Category Purpose Examples
Compliance Meet regulatory and legal requirements SOX segregation of duties, HIPAA access controls
Risk Identify and mitigate security risks Stale accounts, excessive permissions, orphaned accounts
Lifecycle Govern identity and account lifecycle events Onboarding completeness, offboarding verification
Governance Enforce organizational standards Naming conventions, required attributes, manager assignment

Policy Types

Policies created by frameworks fall into four operational types, each defining what action the policy takes when it evaluates identities:

Policy Type Behavior Use Case
Detection Identifies violations and logs them for review Stale account detection, missing manager identification
Enforcement Automatically takes corrective action Disable accounts inactive for 180 days
Notification Sends alerts when violations are found Email manager when direct report fails access review
Remediation Creates remediation tasks for assigned owners Generate ticket for orphaned account cleanup

Most framework-generated policies start as Detection policies so you can review violations before enabling automated enforcement. You can promote them to Enforcement once you are confident in their accuracy.

Severity Levels

Every policy is assigned a severity level that determines its priority in dashboards, reports, and remediation queues:

Severity Description Recommended Response Time Dashboard Color
Critical Immediate security or compliance risk requiring urgent action Hours Red
High Significant issue that must be addressed promptly 1-2 business days Orange
Medium Moderate risk that should be resolved in a reasonable timeframe 1 week Yellow
Low Minor issue with limited immediate impact 1 month Blue
Info Informational finding, no action required As needed Gray

Severity levels are configurable per policy. When a framework is activated, each generated policy receives a default severity based on the criticality of the underlying control.

Compliance Score

IdentityCenter calculates a compliance score for each active framework as a percentage:

Compliance Score = (Passing Controls / Total Controls) x 100

A control is considered passing when all of its associated policies have zero open violations. The overall compliance score is displayed on the Compliance Center dashboard and can be trended over time to demonstrate continuous improvement to auditors.

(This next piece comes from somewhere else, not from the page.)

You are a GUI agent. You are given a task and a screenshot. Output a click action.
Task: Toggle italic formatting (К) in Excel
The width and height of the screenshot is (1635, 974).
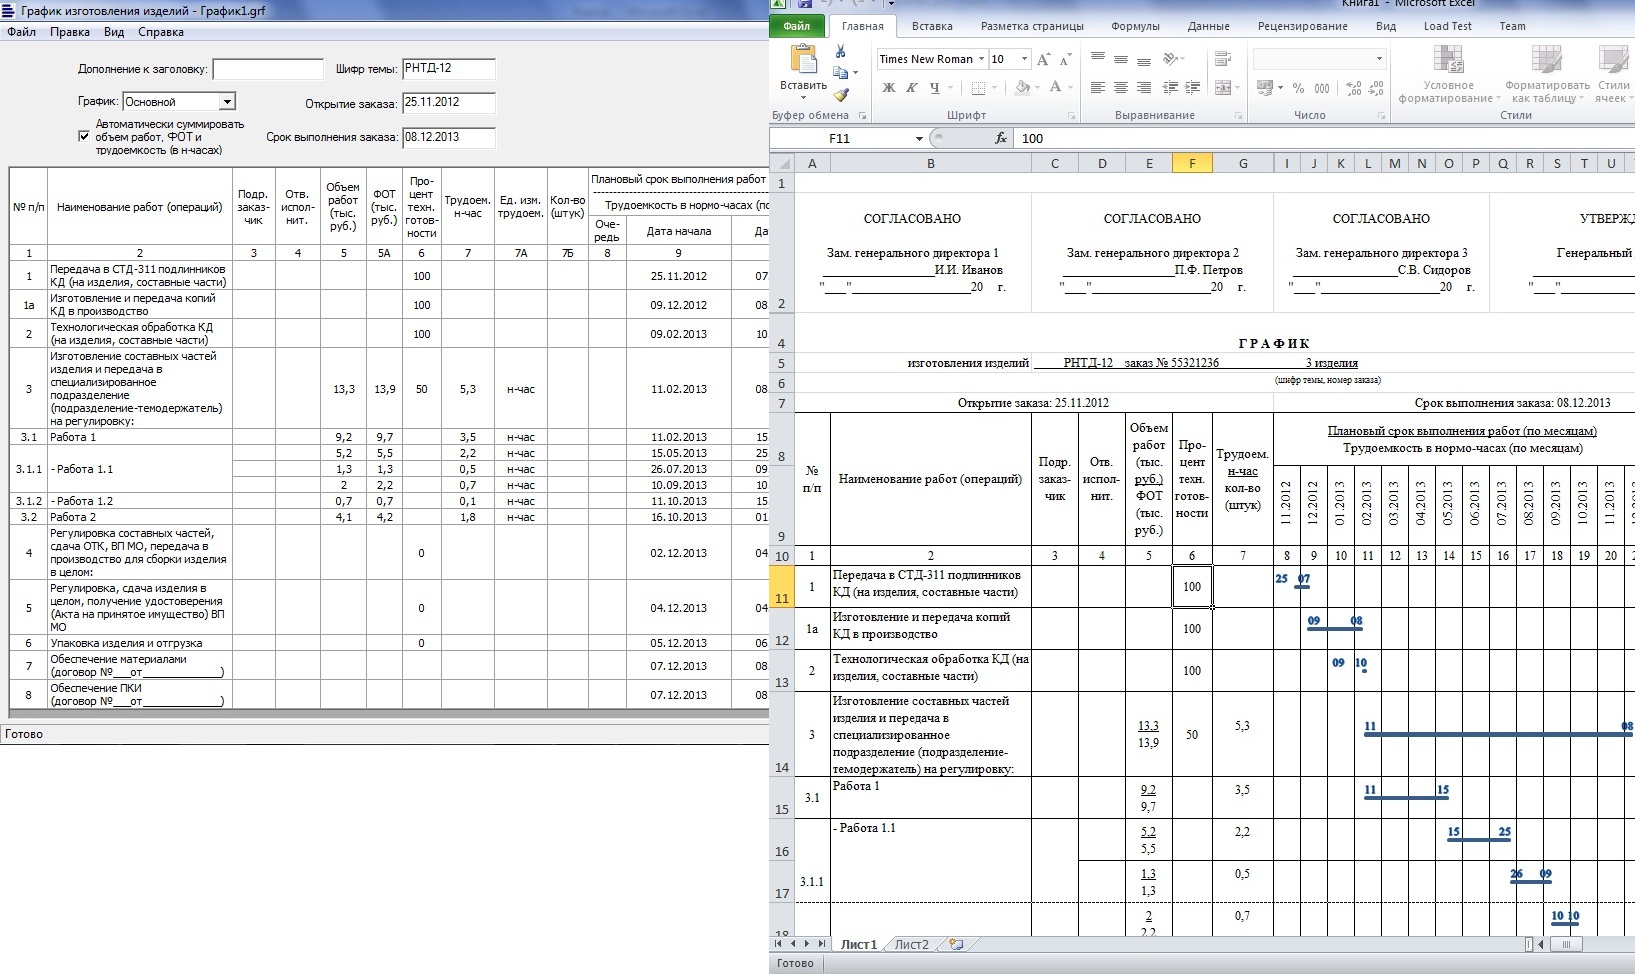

Getting Started with Compliance

For most organizations, the recommended approach is:

  1. Identify your requirements - Determine which frameworks apply to your organization based on industry, geography, and contractual obligations.
  2. Activate one framework first - Start with your most critical framework to establish baseline processes.
  3. Review generated violations - Run an initial evaluation and review the results before enabling enforcement.
  4. Tune policies - Adjust thresholds and add exceptions where legitimate business needs exist.
  5. Expand coverage - Activate additional frameworks once your processes are mature.

Tip: Framework policies work best when your directory synchronization is fully configured and running on a regular schedule. Ensure your connections and sync projects are established before activating frameworks.